The first step in the creation of a therapeutic alliance between a nurse and a patient with a maladaptive response to eating regulation is:
- A. formulation of a nurse-patient contract.
- B. resolution of conflicts with family members.
- C. nurse and patient will agree on perception of patient's body.
- D. the means of stabilizing the patient's nutritional status will be specified.
Correct Answer: A
Rationale: The correct answer is A: formulation of a nurse-patient contract. This is because establishing a clear agreement outlining the roles, responsibilities, and boundaries between the nurse and patient is crucial in building trust and collaboration. It sets the foundation for a therapeutic alliance by promoting mutual understanding and shared goals.
Summary:
B: Resolving conflicts with family members may be important for overall well-being but is not the first step in creating a therapeutic alliance.
C: Agreeing on the patient's body perception is important but does not address the fundamental establishment of trust through a contract.
D: Specifying means of stabilizing nutritional status is essential but comes after the initial agreement on roles and responsibilities.
The average age for onset of anorexia nervosa is:
- A. 13 years old.
- B. 17 years old.
- C. 33 years old.
- D. 40 years old.
Correct Answer: B
Rationale: The correct answer is B (17 years old) because anorexia nervosa typically manifests during adolescence, around ages 15-19. This age range coincides with the developmental stage where body image concerns and societal pressures are heightened. Choice A (13 years old) is too young for the typical onset. Choices C (33 years old) and D (40 years old) are too late for onset, as anorexia nervosa usually begins earlier in life.
What would be an expected outcome for a patient with anorexia nervosa undergoing treatment?
- A. The patient will stabilize weight at a normal level.
- B. The patient will participate in group therapy regularly.
- C. The patient will express satisfaction with their body image.
- D. The patient will regain full cognitive function and independence.
Correct Answer: A
Rationale: The correct answer is A. In Anorexia Nervosa treatment, the primary goal is weight restoration to a healthy level. This is crucial for physical health and recovery. Stabilizing weight at a normal level is a key indicator of treatment success. Choices B, C, and D are incorrect as they do not address the core issue of weight restoration, which is essential in treating Anorexia Nervosa.

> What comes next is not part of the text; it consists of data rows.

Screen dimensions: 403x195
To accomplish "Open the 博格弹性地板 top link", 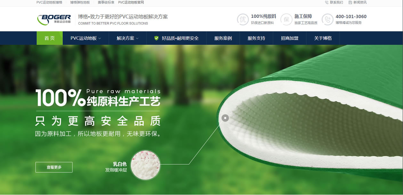I will (x=80, y=2).
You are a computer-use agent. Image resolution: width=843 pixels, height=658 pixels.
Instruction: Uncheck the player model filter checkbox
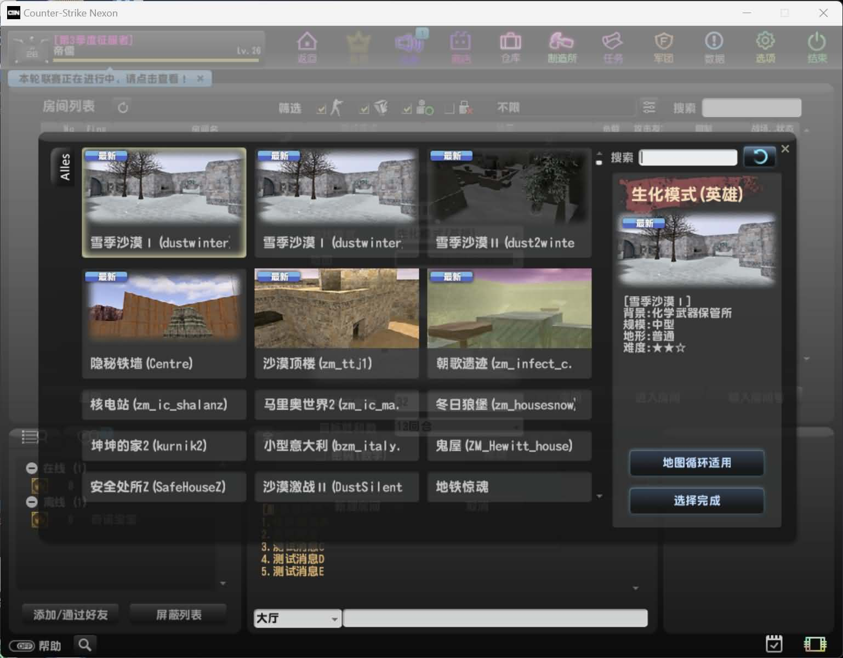pyautogui.click(x=321, y=108)
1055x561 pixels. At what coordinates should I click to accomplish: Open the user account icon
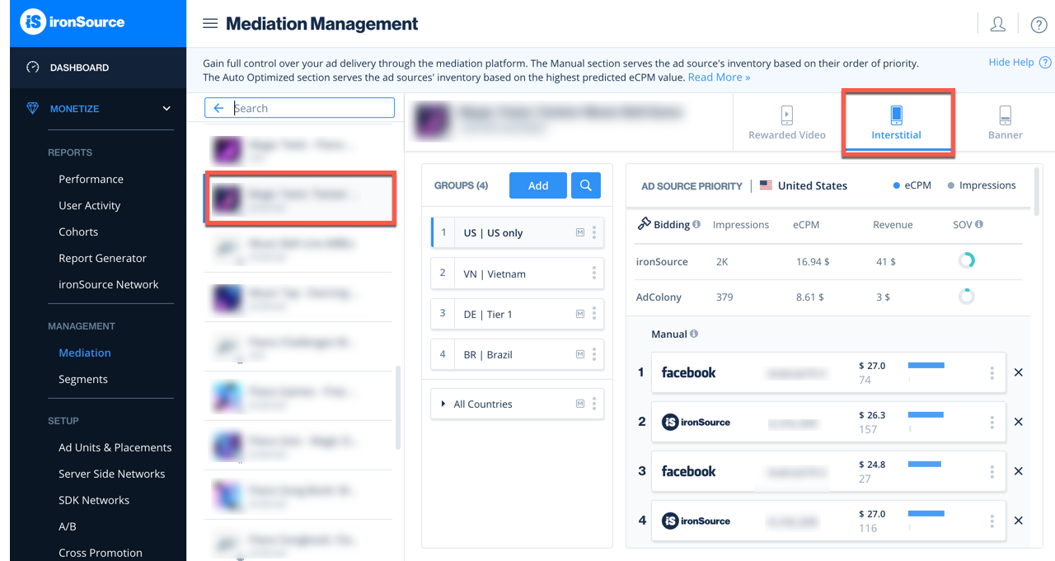click(997, 24)
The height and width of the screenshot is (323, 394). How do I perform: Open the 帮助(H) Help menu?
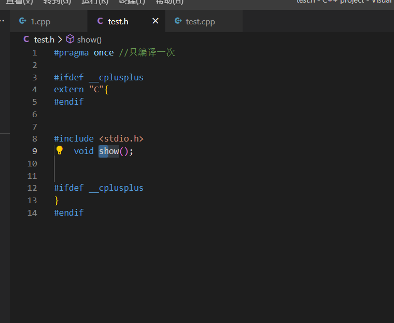click(170, 2)
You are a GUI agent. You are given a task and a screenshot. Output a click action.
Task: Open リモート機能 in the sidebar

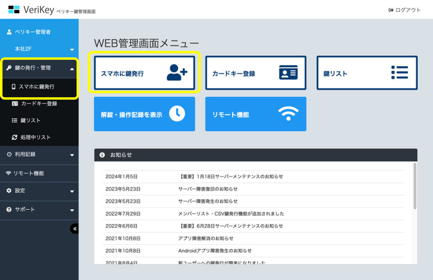click(28, 173)
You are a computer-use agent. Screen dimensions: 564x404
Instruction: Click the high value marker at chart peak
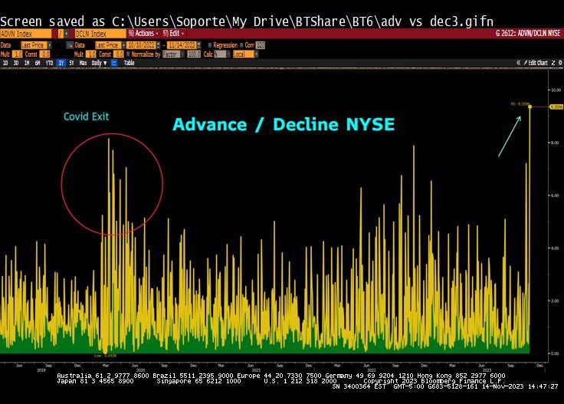(530, 106)
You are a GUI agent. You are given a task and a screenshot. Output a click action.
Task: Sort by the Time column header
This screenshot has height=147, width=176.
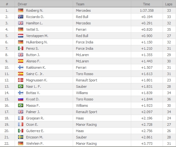click(147, 4)
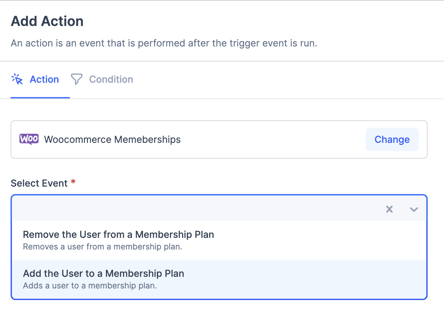
Task: Clear the selected event with the X icon
Action: tap(389, 209)
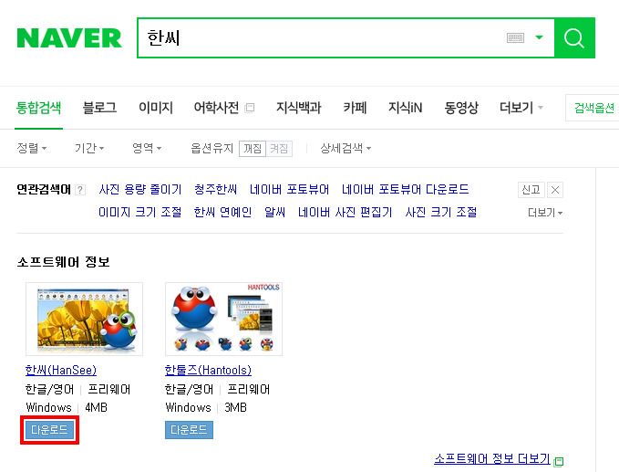Click the help question mark beside 연관검색어
Image resolution: width=619 pixels, height=472 pixels.
click(x=80, y=190)
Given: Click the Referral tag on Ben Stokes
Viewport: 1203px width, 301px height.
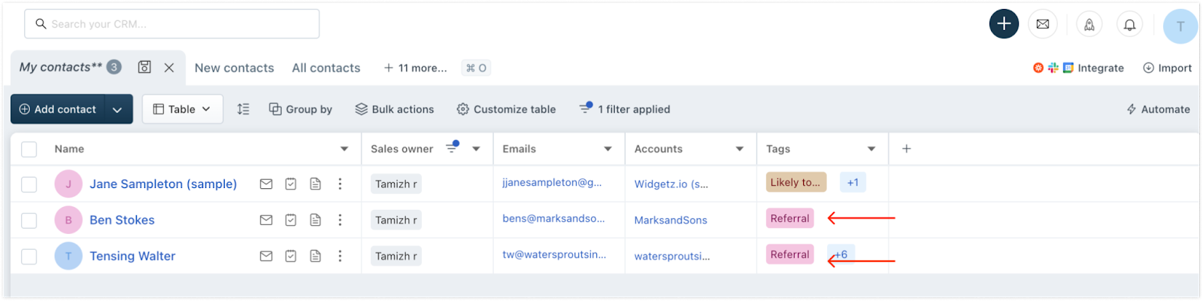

Group therapy, body image satisfaction, and cognitive function are important aspects of treatment but not the primary outcome measure for patients with anorexia nervosa.
A client with schizophrenia tells the nurse as they sit in the day room, 'I hear voices telling me bad things.' The most therapeutic response the nurse can make is:
- A. Tell me what the voices are saying.'
- B. I understand you hear these so-called voices, but I hear only the people in the room talking.'
- C. The voices are not real. They're only your imagination.'
- D. Do you think the voices would go away if we went into your room to talk?'
Correct Answer: B
Rationale: The correct answer is B because it demonstrates empathy and validation of the client's experience. By acknowledging the client's reality of hearing voices and emphasizing that the nurse does not hear them, the nurse establishes trust and rapport. This response shows active listening and validates the client's feelings without judgment.
Incorrect responses:
A: Asking the client to describe the voices may increase distress and is not as supportive as acknowledging their experience.
C: Dismissing the voices as not real can invalidate the client's experience and may lead to mistrust.
D: Suggesting a change of location does not address the client's immediate concerns and may not be therapeutic in this situation.